Было постановление ЦИК и Совнаркома, и на этот счет там прямо сказано: на два года посадить, лишить земли можно, злостных выселять из края, а ты — ходатайствовать об расстреле247.
И мотивация убоя — в лучшем случае жадность — один из смертных грехов отвергнутой религии. Крестьянам милостиво разрешали покаяться в собственной непомерной жадности — потому что иначе (в худшем случае) убой стал бы считаться преступлением, умышленным антисоветским мятежом. Все просто, никакой скрытой символики.
Скотину режут... Жалко стало собственности. Такая в мелком буржуе идет смятения — слов не найдешь248.
От великой жадности, так употребил за обедом вареной грудинки, что несколько суток после этого обеда с база не шел, мешочных штанов не застегивал и круглые сутки пропадал по великому холоду за сараем, в подсолнухах249.
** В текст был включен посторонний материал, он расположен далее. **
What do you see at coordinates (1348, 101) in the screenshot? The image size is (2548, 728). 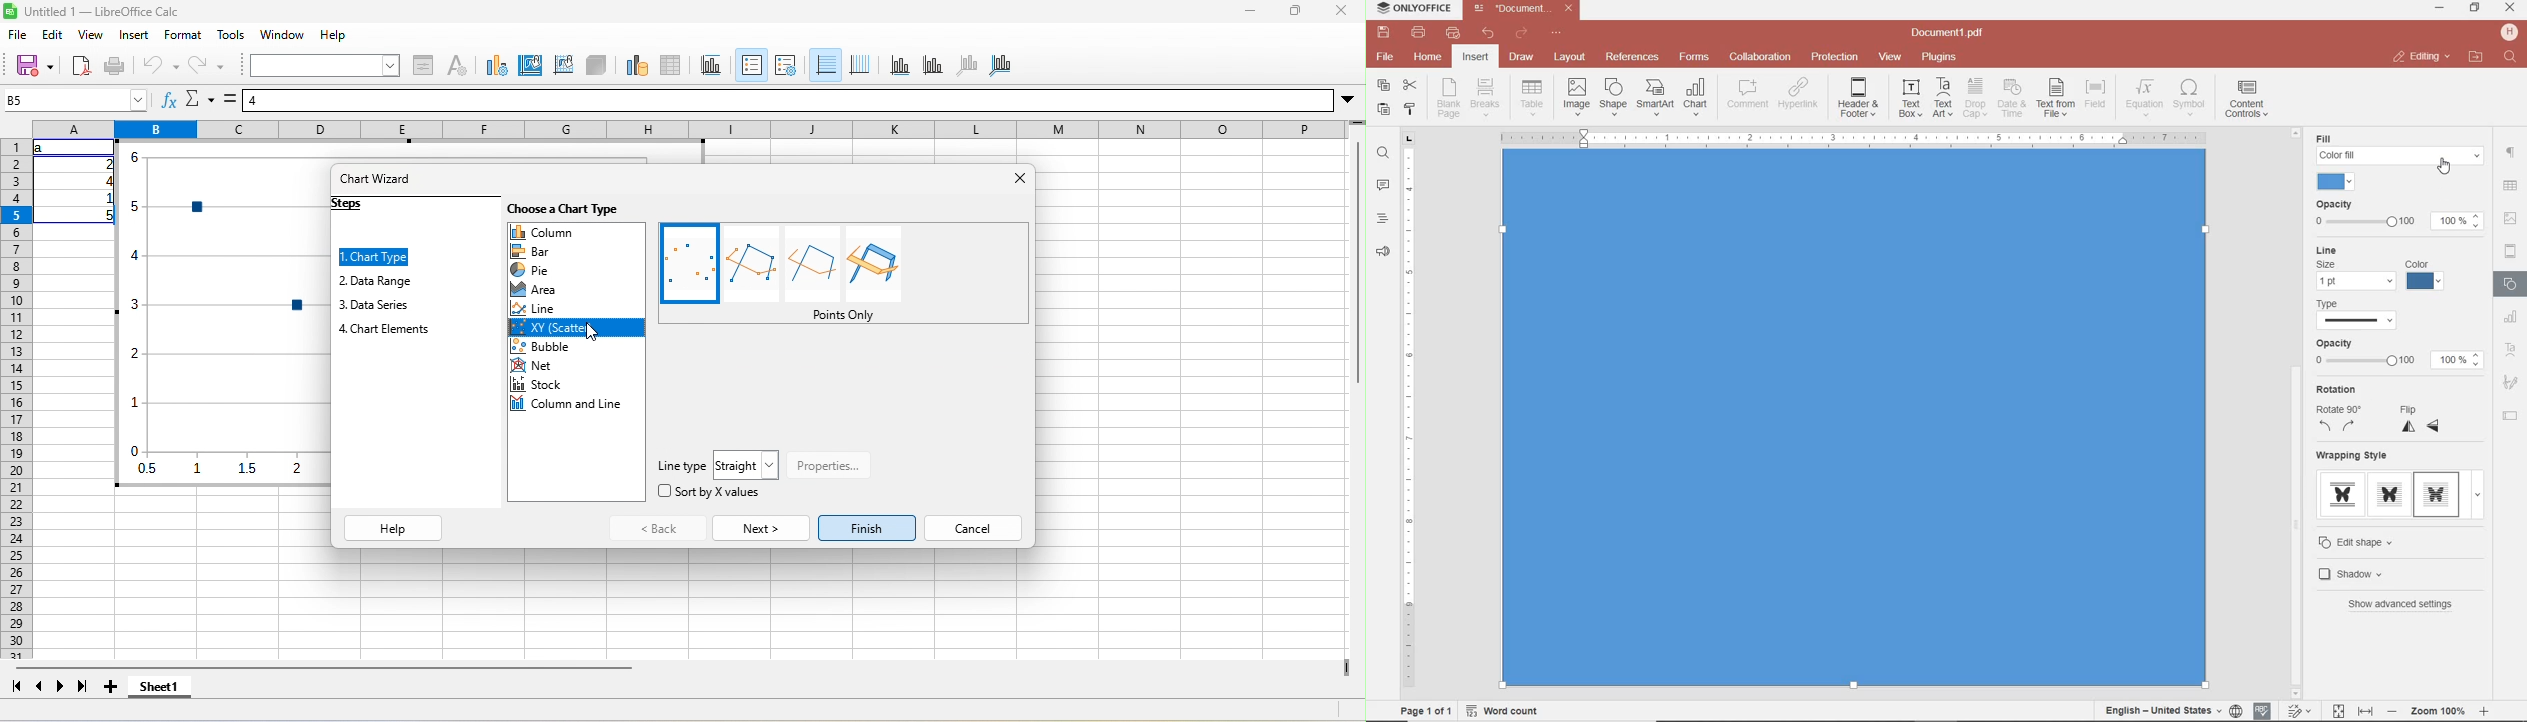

Для Платонова же, напротив, «жалко» означает не жадность, но жалость. Родную скотину режут не от шолоховской «великой жадности», но чтобы спасти ее — чтобы «животных не вести за собой в скорбь»250, «в колхозное заключение»251; чтобы «спрятать плоть родной убоины в свое тело и сберечь ее там от обобществления»252. У Шолохова крестьяне пудами скупают соль, чтобы запасти побольше мяса «впрок» («за два дня еповский ларек распродал около двухсот пудов соли, полтора года лежавшей на складе»253 ); у Платонова старый пахарь Иван Семенович Крестинин254 целует деревья в своем саду, прежде чем вырвать их из почвы — ведь им «скучно обобществляться в плен»255. У платоновских крестьян «душа — лошадь»256; а шолоховские хворостиной гонят быка в погреб, чтобы он сломал ноги и, таким образом, «оправдал» свой убой. Из всей русской литературы XX века с этим платоновским настроением перекликаются разве что «Зияющие высоты» Александра Зиновьева: «Себя-то не жалко, — сказал Отец. Все одно погибать. Скотину вот жалко. Ни за что пропадет. И Отца забрали»257.
Вавилонская башня
А в городе в это время рабочие роют котлован — гигантскую яму, фундамент будущего «общепролетарского дома» — единого здания, «куда войдет на поселение весь местный класс пролетариата»258. Причем до самого строительства дело так и не доходит — как только запланированная работа близится к завершению, тут же принимается решение расширить котлован (лучшее враг хорошего) — и конца здесь не предвидится. Все происходит в точном соответствии с характерным анекдотом советской эпохи: «На повестке дня два вопроса — строительство сарая и строительство коммунизма. Ввиду отсутствия досок переходим сразу ко второму вопросу». И здесь с «Котлованом» вновь перекликаются «Зияющие высоты», поэма абсурда постсталинской эпохи: «Стоило появиться чему-нибудь хорошему и даже очень хорошему, как немедленно в борьбу с ним вступало еще лучшее и побеждало его. Появлялась, например, мало-мальски терпимая картошка. И тут же с ней начинала борьбу еще лучшая. Прежняя исчезала совсем. А пока новая внедрялась, ее вытесняла еще лучшая. И так без конца»259.